APPLY WHAT YOU READ –
- 1) Print the passage of the train wreck account from "Help arrived early" up to and including "fault or stupidity.".
- 2) In the train wreck account, why was the hose lying at the water-works never turned on the burning cars?

[Opening GIVEN PASSAGE section]

Help arrived early from Ashtabula village, but nothing could then be done to save life, except to remove the wounded, who had already been taken from the cars, to places where they could have surgical attention. The heat from the burning wreck was intense, and in the confusion of the moment the means which might have been used to extinguish the flames were not thought of until too late. At the water-works, within 150 yards of the burning cars, lay 500 feet of hose, the coupling of which exactly fitted a plug within pistol-shot of the fire, the plug being connected with a powerful pumping apparatus, and there being sixty pounds of steam in the pump boiler. The hose could have been pouring a stream on the fire within five minutes but for somebody's fault or stupidity.


A survivor of the disaster, Mr. Burchell, of Chicago, describes the scene in vivid colors: "The first thing I heard was a cracking in the front part of the car, and then the same cracking in the rear. Then came another cracking in the front louder than the first, and then came a sickening oscillation and a sudden sinking, and I was thrown stunned from my seat. I heard the cracking and splintering and smashing around me The iron-work bent and twisted like snakes, and every thing took horrid shapes. I heard a lady scream in anguish, I Oh! help me!' Then I heard the cry of fire. Some one broke a window, and I pushed the lady out who had screamed. I think her name was Miss Bingham. The train lay in the valley in the water, our car a little on its side, both ends broken in. The rest of the train lay in every direction, some on end, some on the side, crushed and broken. The snow in the valley was nearly to my waist, and I could only move with difficulty. The wreck was then on fire. The wind was blowing from the east, and whirling blinding masses of snow over the terrible ruin. The crackling of the flames, the whistling wind, the screaming of the hurt, made a pandemonium of that little valley, and the water of the freezing creek was red with blood or black with the flying cinders.

[Closing GIVEN PASSAGE section]
[Opening GIVEN MATERIAL section]

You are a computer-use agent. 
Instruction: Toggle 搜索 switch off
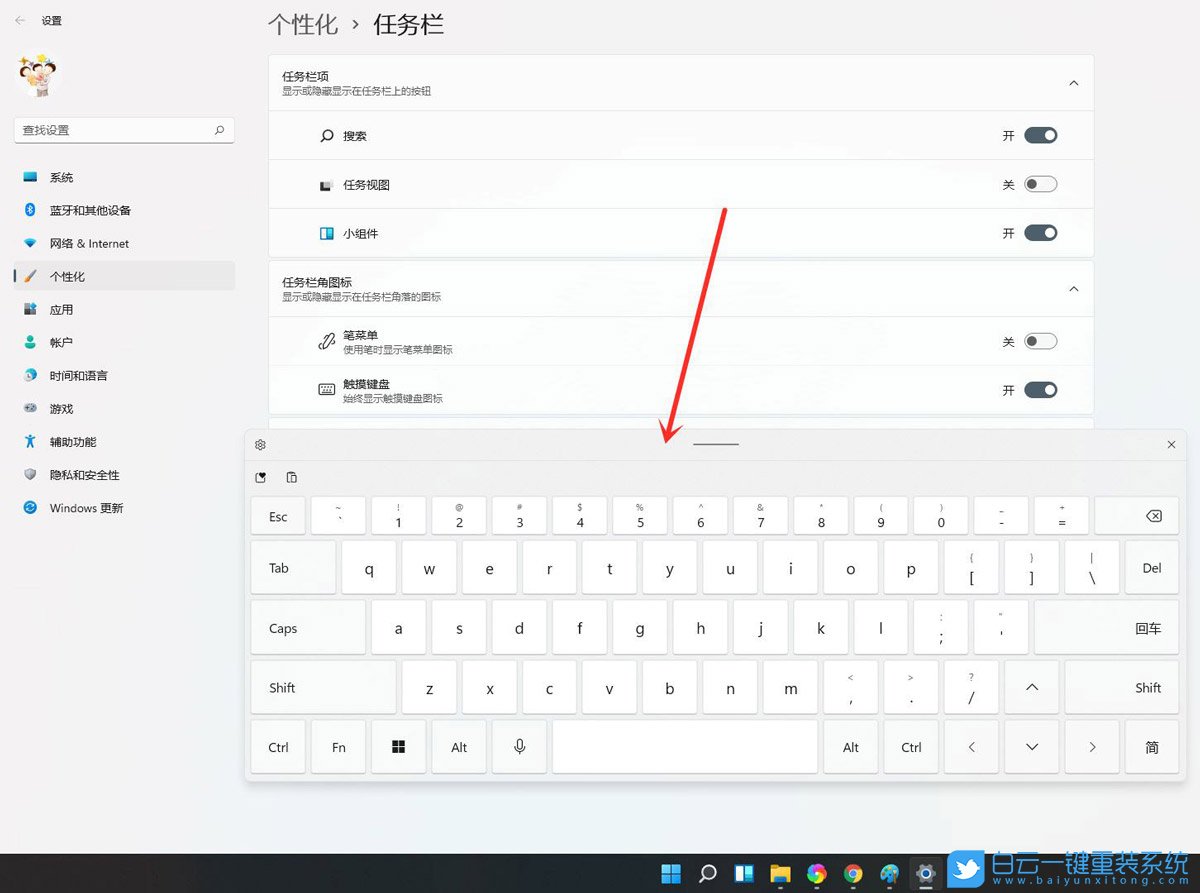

[Closing GIVEN MATERIAL section]

ANSWERS BY TASK –
- 1)
Help arrived early from Ashtabula village, but nothing could then be done to save life, except to remove the wounded, who had already been taken from the cars, to places where they could have surgical attention. The heat from the burning wreck was intense, and in the confusion of the moment the means which might have been used to extinguish the flames were not thought of until too late. At the water-works, within 150 yards of the burning cars, lay 500 feet of hose, the coupling of which exactly fitted a plug within pistol-shot of the fire, the plug being connected with a powerful pumping apparatus, and there being sixty pounds of steam in the pump boiler. The hose could have been pouring a stream on the fire within five minutes but for somebody's fault or stupidity.

- 2) In the confusion of the moment, no one thought of using it to put out the flames until it was too late. The account says the hose could have been pouring water on the fire within five minutes but for somebody's fault or stupidity.